Discographie

Gordon Lightfoot… Une petite histoire canadienne.

Dans le bouclard mal éclairé, des compilations mal fagotées aux pochettes hideuses jouent la provocation visuelle… il faudra la gueule d'ange de Gordon Lightfoot pour susciter un vague émoi. Une tronche de James Dean du middle west, habillé en gardien de vache, paré d'une douze cordes…
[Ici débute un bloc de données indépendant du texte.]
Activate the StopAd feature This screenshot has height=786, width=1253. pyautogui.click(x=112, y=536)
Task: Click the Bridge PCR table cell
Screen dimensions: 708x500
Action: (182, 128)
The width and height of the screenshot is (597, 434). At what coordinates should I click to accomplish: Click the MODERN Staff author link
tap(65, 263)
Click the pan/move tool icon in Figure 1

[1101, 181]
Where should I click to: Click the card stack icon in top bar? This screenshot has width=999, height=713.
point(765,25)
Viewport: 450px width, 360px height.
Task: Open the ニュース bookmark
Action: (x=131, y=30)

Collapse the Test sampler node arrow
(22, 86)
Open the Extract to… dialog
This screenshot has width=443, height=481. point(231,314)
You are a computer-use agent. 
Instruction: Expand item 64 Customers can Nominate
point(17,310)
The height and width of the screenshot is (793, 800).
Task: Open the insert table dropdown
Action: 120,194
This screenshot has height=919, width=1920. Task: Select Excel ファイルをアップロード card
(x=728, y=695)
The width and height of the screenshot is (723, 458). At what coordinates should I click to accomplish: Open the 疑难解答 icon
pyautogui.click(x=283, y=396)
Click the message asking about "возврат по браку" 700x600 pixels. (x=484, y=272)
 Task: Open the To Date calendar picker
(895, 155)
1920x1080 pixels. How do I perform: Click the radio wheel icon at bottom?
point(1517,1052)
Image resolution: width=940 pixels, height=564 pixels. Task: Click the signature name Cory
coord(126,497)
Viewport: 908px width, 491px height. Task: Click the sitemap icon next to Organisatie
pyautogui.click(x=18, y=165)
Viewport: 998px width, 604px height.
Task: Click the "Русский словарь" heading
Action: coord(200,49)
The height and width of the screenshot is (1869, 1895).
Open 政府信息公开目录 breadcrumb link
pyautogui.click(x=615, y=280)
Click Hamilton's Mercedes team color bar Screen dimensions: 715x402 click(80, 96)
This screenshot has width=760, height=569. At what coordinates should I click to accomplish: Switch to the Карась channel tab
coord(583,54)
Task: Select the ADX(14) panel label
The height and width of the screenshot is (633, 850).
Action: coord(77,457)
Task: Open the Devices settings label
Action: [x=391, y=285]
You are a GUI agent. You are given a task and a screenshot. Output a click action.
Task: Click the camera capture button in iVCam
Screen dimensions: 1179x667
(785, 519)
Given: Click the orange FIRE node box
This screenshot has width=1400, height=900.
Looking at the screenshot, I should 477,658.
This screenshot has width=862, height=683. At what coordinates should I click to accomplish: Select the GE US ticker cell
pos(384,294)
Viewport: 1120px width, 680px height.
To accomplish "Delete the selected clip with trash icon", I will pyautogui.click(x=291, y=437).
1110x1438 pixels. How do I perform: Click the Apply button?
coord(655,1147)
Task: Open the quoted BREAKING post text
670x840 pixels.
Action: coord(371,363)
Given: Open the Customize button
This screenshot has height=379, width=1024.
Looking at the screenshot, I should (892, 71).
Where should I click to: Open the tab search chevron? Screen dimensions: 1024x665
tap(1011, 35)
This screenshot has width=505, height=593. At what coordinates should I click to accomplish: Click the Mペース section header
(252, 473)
Le nom du gars, c'est le titre de l'album: "Lightfoot"… Coup de bol, c'est le premier album du sieur sorti en 1966. Parfois, il est utile de commencer les choses sérieuses par le début. La galette commence sa révolution et les premières notes de "Rich man's spiritual" s'élèvent, habillant une superbe voix de baryton avec un trémolo parfait. Rythmique guitare puissante et picking délicat pour une parabole typiquement nord américaine. Puis ça s'enchaîne: "Long river", ballade à chialer au coin du feu, "the way i feel" qui n'est pas sans rappeler quelque chose de Nick Drake, une reprise de "the first time ever i saw your face" d'Erwan Mac coll, puis une autre de Phil Ochs, "changes"… En plus d'avoir un talent fou, ce gars a bon goût, c'est certain.
Canadien, ontarien plus précisément, Gordon Lightfoot est très précoce musicalement, étudie l'orchestration jazz à la fin des années 50, séjourne en Europe puis, de retour au pays, il prend la route avec sa guitare en 1963. Ecumant bars et cafés concerts en Ontario et au Québec, il se sent proche du mouvement folk urbain de Dylan… Ecrivant des tonnes de chansons, il est repris rapidement par une kyrielle d'artistes: Ian and Sylvia, Chad and Jeremy, Marty Robbins, Peter, Paul and Mary, Harry Belafonte, Richie Havens ou The Kingston trio donnent une assise au jeune songwriter.
Signé sur United Artists, Gordon Lightfoot sort donc son premier album intitulé sobrement "Lightfoot" en 1966. En 1967, sortie de "The way I feel", un peu plus arrangé. Alors que "Lightfoot" ne compte que deux guitares et une basse, son deuxième opus s'agrémente de percussions, de piano ou de violoncelle.
C'est justement sur "the way I feel" que la comparaison avec Nick Drake devient plus qu'évidente… Un Drake moins plombé et surtout antérieur de deux ans… peut être leur passion commune pour Phil Ochs .
Le titre d'ouverture "Walls" donne le ton avec ses sonorités riches et suaves, son picking sautillant et sa batterie jouée au balais et, surtout, cette voix forte et bourrée de sensibilité… quand ce mec raconte une histoire, on y croit tout de suite, un vrai v.r.p. de l'émotion. Le titre "Softly", tout en nuance, avec son orgue cristallin et sa basse étouffée, apporte une dimension supplémentaire au talent de compositeur de Lightfoot, révélant son intimité de poète romantique… Dimension encore plus dévoilée avec "A minor ballad", chanson magique aux arrangements ciselés et surprenants, voire dissonants, avec violoncelle en contrepoint… Sa meilleure chanson? Rien que pour ce morceau de gloire, on est prêt à se taper toute la discographie du canadien… un moment de grâce comme ça, on n'en trouve que rarement, sauf chez des mecs comme Buckley ou DrakeLightfoot est encore de ce monde, autant en profiter.
Aux dernières nouvelles, le songwriter tourne encore, après 50 ans de carrière et plus de 20 albums… Personnalité incontournable du panorama musical canadien, il est encensé par nombre d'artistes états-uniens et reste encore inconnu en France, l'autre pays du fromage.